Susan Blood: Finding joy and meeting friends in a frigid lake

Susan Blood: Finding joy and meeting friends in a frigid lake


By Phyl Newbeck, Contributor

Susan Blood is a long-time recreational swimmer, but, like most Vermonters, when October rolled around she would put away her bathing suit. That is no longer the case.

Susan Bloodon the ledge of the ice. Photo contributed

Susan Bloodon the ledge of the ice. Photo contributed.

In January of 2019, her friend Julie Postlewaite posted on Front Porch Forum that she was still swimming in Lake Champlain and was looking for company

Blood headed to the lake with Postlewaite a few days later on Jan. 5, 2019, which just happened to be her birthday. They went into the water at Whiskey Bay and Blood was hooked. Postlewaite told her about the Winter Swimming Festival at Lake Memphremagog and she decided to give that a try.

“We prepared for that throughout the winter,” Blood said. “At one point the lake froze and we went in with axes.”

At Lake Memphremagog, Blood and Postlewaite competed in the 25-meter breaststroke.

“We were the two slowest swimmers,” Blood said.

They subsequently headed to Lake Bled in Slovenia for the Winter Swimming World Championships in February 2021. There were plenty of serious swimmers at the event, but in the afternoon there were also shorter swims that weren’t timed for those who were less competitive.

“It was a beautiful place,” Blood recalls. “It was a really fun trip.”

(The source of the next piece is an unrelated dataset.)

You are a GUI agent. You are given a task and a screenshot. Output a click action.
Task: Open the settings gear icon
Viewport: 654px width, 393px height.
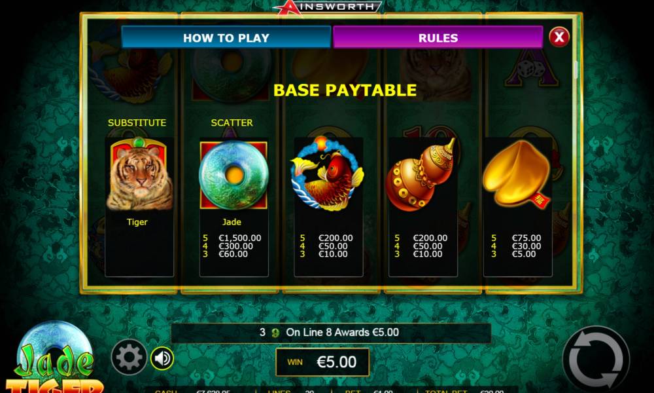coord(129,357)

Blood owns South Meadow Ventures that runs two catalog websites in an office rented from Vermont Teddy Bear. With the help of her husband, Ted, and a team of eight women, the business manages Isabella, which sells products for “mature women” and Nova Natural Toys and Crafts. The job gives Blood sufficient flexibility to be able to swim in the morning with her friends throughout the year.

The group takes a quick selfie before their swim. Pictured left to right: Julie Postlewaite, Susan Blood, Cecelia Wu and Tanna Kelton. Photo contributed

The group takes a quick selfie before their swim. Pictured left to right: Julie Postlewaite, Susan Blood, Cecelia Wu and Tanna Kelton. Photo contributed.

For Blood, one of the joys of swimming is the opportunity to spend time with those friends, a group that includes Postlewaite, Cecelia Wu and Tanna Kelton.

“For me there are two parts to the winter swimming,” Blood said. “There is the social part and seeing people regularly and also the lake part, because every single day it’s different. Today there were ice floes, but they might be gone tomorrow.”

In addition to her community of swimmers and her community at her home in Ten Stones, Blood has found a community with the Conservation Commission.

“Mel Huff somehow got my name,” Blood said “and she was very persistent.”

After a couple of years of service, Blood became the commission’s secretary.

“I don’t have a lot of extra time for projects,” she said “but this is one way I can help.”

Blood hopes others will take the opportunity to serve the town in any way they can. “Volunteering gives you the chance to meet people you might not otherwise meet,” she said. “There are some incredible people who volunteer.”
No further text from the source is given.